Hammons has preferred the city as a workplace and its citizens as his audience and sometime co-workers. Street flotsam and jetsam are his materials. What he brings to the gallery is all and sundry that it traditionally excludes. What he extracts from those materials and brings to the objects and installations that he has created outside the museums are the marvels and mysteries that lie already and everywhere to hand along heavily trafficked thoroughfares, in public parks, and in the so-called vacant lots littered with the evidence of their constant nomadic occupation and use…

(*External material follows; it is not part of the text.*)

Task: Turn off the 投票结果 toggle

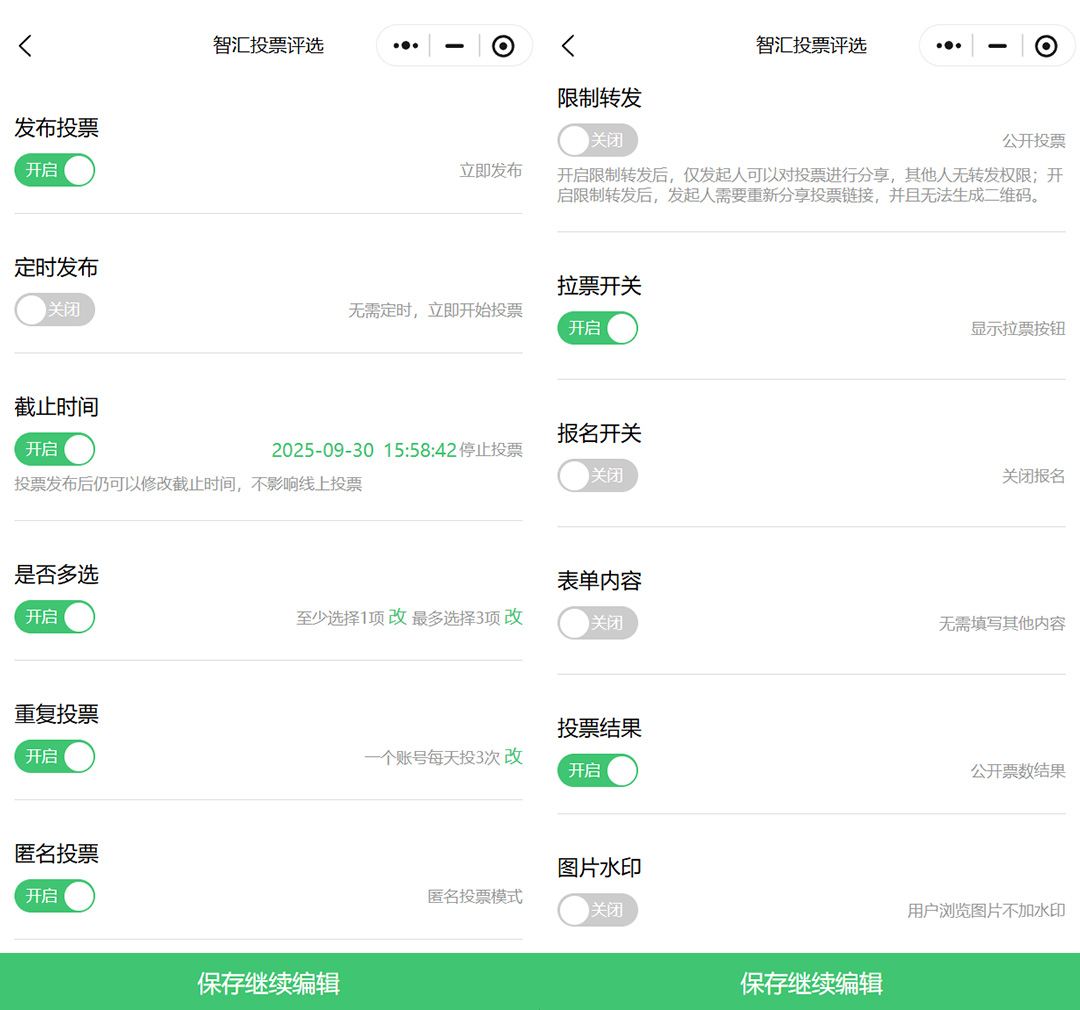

“I like doing stuff better on the street, because art becomes just one of the objects that’s in the path of your everyday existence. It’s what you move through, and it doesn’t have superiority over anything else.” [he said in an otherwise unpublished interview which I now think we should unearth. -ed.]

Storr goes on about Hammons’ improvisatory process, “like jazz,” in which, despite a year of lead time, “all options remained open and the result wholly unforeseen” until the artist arrived to install the work. Which must have given MoMA an institutional heart attack.

And which, really? Because you can’t just pick up four huge photomurals or a substrate for them. And those sandbags seem very manufactured and ordered from somewhere. True, if you just work fast enough, those NYPD barriers were all over town, free for the taking. [Do they still have those? For throwback protests?]

Silent Sam confederate soldier statue suddenly torn down at UNC Chapel Hill, image: @yesyoureracist

What I thought about yesterday was whether Public Enemy still existed, or could be recreated. What I wonder about today, though, is what it’ll take for Uncle Teddy to get the Silent Sam treatment.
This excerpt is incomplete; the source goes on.